Kevin Drum observes that the Post Office is more efficient and effective than we give it credit because ... it fully accrues for future pension and medical costs.

Over at Jon Cohn's place, Alexander Hart explains why the post office is better run than you think. Go read it. I don't have any big axe to grind in favor of the USPS "” in fact, I'm pretty annoyed at how complicated it is to calculate postage these days on supposedly "odd" size envelopes "” but the fact is that they're actually pretty efficient and pretty cost effective. I'd welcome private competition for first class mail, but just go ahead breathe the words "universal service" and see how many private sector companies are still eager to compete with the post office for 46 cents an ounce.

Wow, I have been so unfair to the post office.  I commented:

Great - the post office is really efficient because ... it fully accrues for benefits plans that are way beyond anything paid in the private sector, and reliably pays these benefits to huge, bloated work forces.  I am confused Kevin.  I read the article you linked.  What the heck did you find in the linked article that had anything to do with "efficient" or "cost effective."  Postal rates have grown at something like twice the rate of inflation.  Even industries you demagogue against, like oil, have raised prices less than the post office.

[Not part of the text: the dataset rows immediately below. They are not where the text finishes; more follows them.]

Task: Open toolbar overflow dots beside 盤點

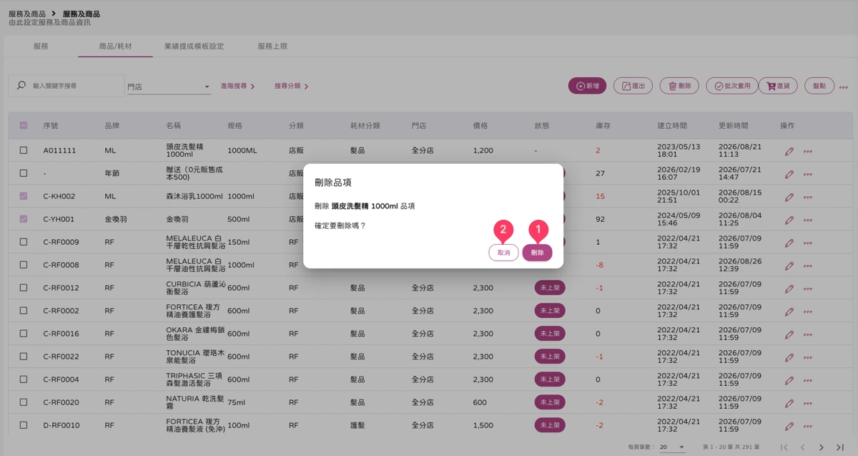Action: click(843, 87)
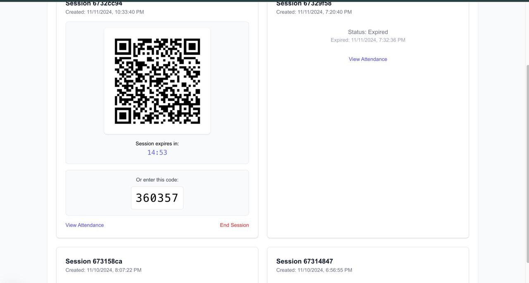
Task: Click the Status: Expired label
Action: coord(368,32)
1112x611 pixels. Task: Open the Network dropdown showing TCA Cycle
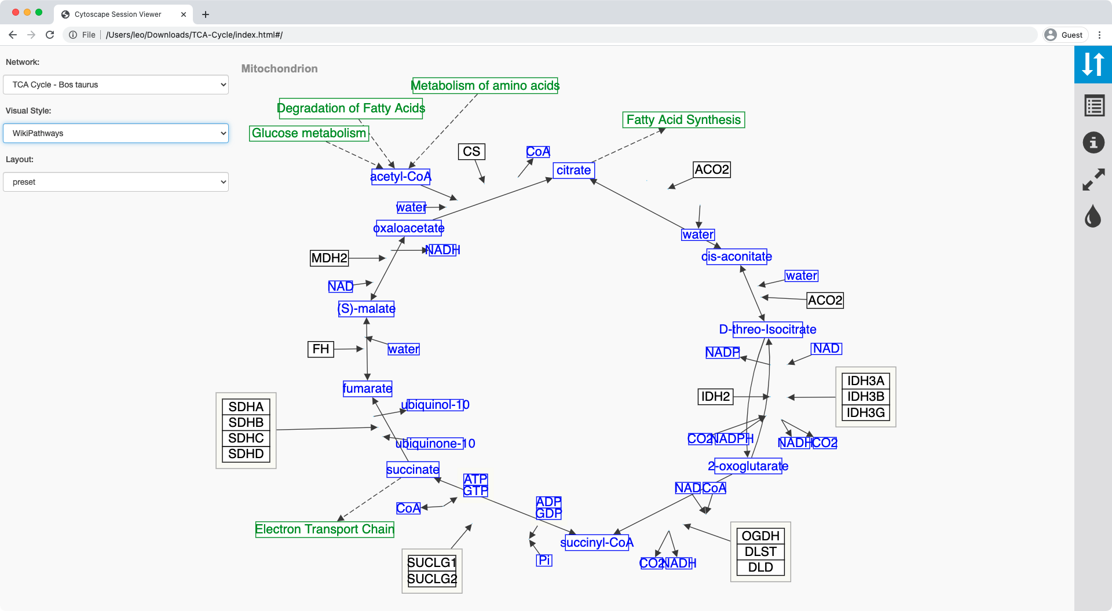[116, 85]
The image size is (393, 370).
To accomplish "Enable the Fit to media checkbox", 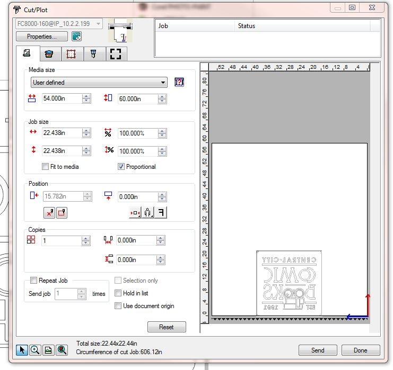I will pyautogui.click(x=46, y=167).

I don't know much about Alexander Hart, but my suspicion is that this is somehow a broadside in the public-private battle.  If so, then his focus is awfully narrow.  The feds may have accrued for their pension and health benefits, but they sure have not socked away any assets besides government IOU's to pay for them.  At the end of the day, most private company health and retirement plans are actually backed with real, 3rd party assets.  If you want to talk about pension law, private companies are not allowed to invest but a small percent of pension funds in their own stocks and bonds.  Not so the Feds -- the Post Office is running the equivalent of the Enron 401K invested 100% in Enron bonds.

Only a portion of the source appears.